Dean Elgar’s battling century against the Cobras made a big statement about his readiness to become the next Proteas Test captain, writes RYAN VREDE.
It is early days in the domestic 4-Day series, and South Africa isn’t scheduled to play Test cricket until late December, but Elgar made a strong statement in the context of the Test captaincy.
His 101 in Cape Town came in a team total of 150. While everyone around him crumbled, Elgar was resolute and determined. This type of resilience has defined his career. It is just one marker of a strong leader, certainly. But it is a major one and one Elgar has exhibited with great consistency.
I write about this aspect of his character as being defining because the pool of potential Test-captain candidates – Temba Bavuma, Keshav Maharaj and Aiden Markram the most likely of those – isn’t blessed with men who embody a broad range of leadership qualities.
By this I mean that none of them are a Graeme Smith or Faf du Plessis, who supplemented their immense talent with consistent performances, high levels of charisma, temperament, tactical IQ and emotional intelligence.
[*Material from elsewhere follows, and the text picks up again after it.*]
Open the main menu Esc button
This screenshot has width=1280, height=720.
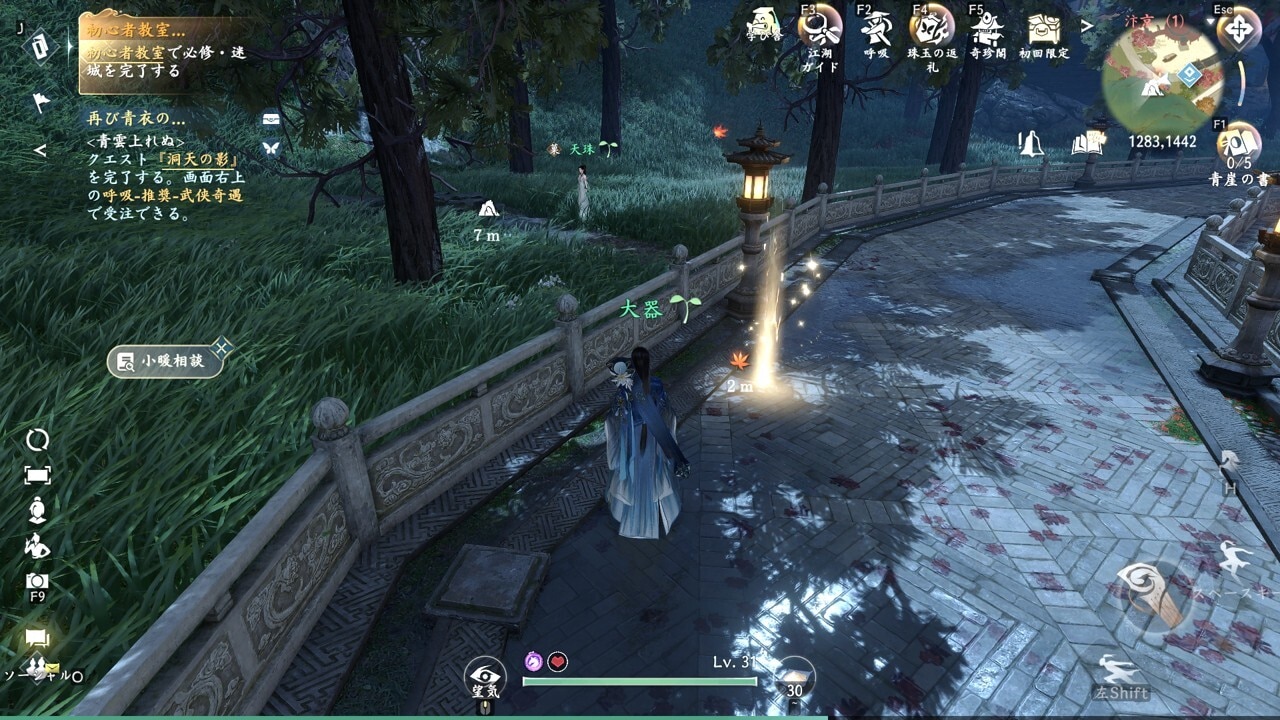click(x=1238, y=28)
These attributes combined shaped the public perception of them as ‘natural’ leaders and earned them the public trust for the majority of their tenure.
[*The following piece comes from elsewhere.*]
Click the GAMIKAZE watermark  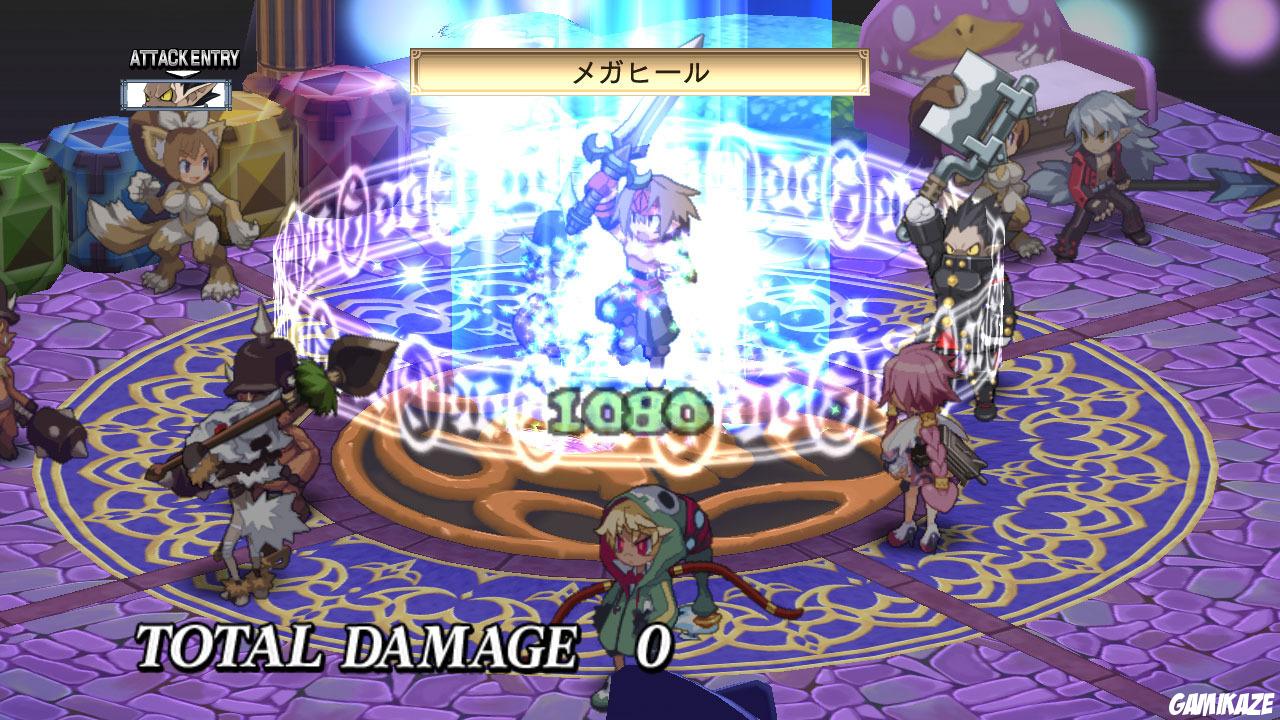[1222, 703]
None of those being spoken about as Du Plessis’ successor possess these qualities in the same measure, making it likely that the next Proteas skipper will be selected on an attribute like resilience, the type that allows his talent to soar in the midst of the most testing circumstances. This is where Elgar excels.
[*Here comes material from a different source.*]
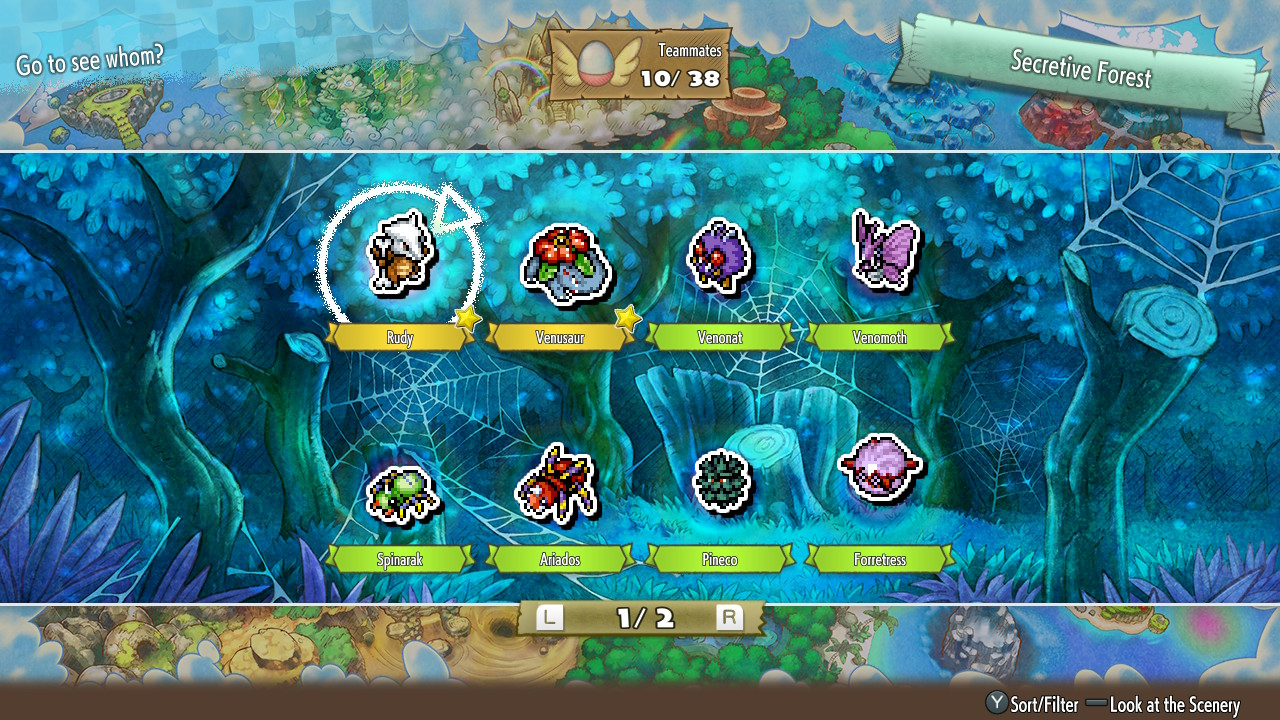
Task: Pick the Pineco teammate
Action: (720, 481)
He is ahead of the chasing pack.
There have been lots of comparisons between Smith and Markram but those are unfounded. Markram was a young leader with plenty of potential, having won the U19 World Cup in 2014. But he never pressured the franchise selectors in the manner Smith did in his early 20s and, once there, never matched the early consistency that made Smith’s stay at franchise level relatively short-lived.
Such was Smith’s broad range of leadership qualities that he – aged 22 – became the youngest Test captain in South African cricket history. Markram’s growth curve doesn’t stand up in comparison. He isn’t even a certain pick and is battling to refine technical and mental aspects of his game at an age when Smith was already an established Test star.
This is not to say that Markram won’t get there. Players mature at different speeds and Markram may well figure it all out in the next couple of months. But, as it stands, he isn’t there yet. Neither is Bavuma nor Maharaj.
The outside bet, Rassie van der Dussen, is still in the infancy of his Test career, and although he has made a solid start, scoring three 50s in eight innings, he is by no means shooting the lights out.
It is against this background that Elgar’s case is strengthened. It is early days as yet, but with his one-man resistance in Cape Town, Elgar has set himself apart for a job that relies on tons of what he has.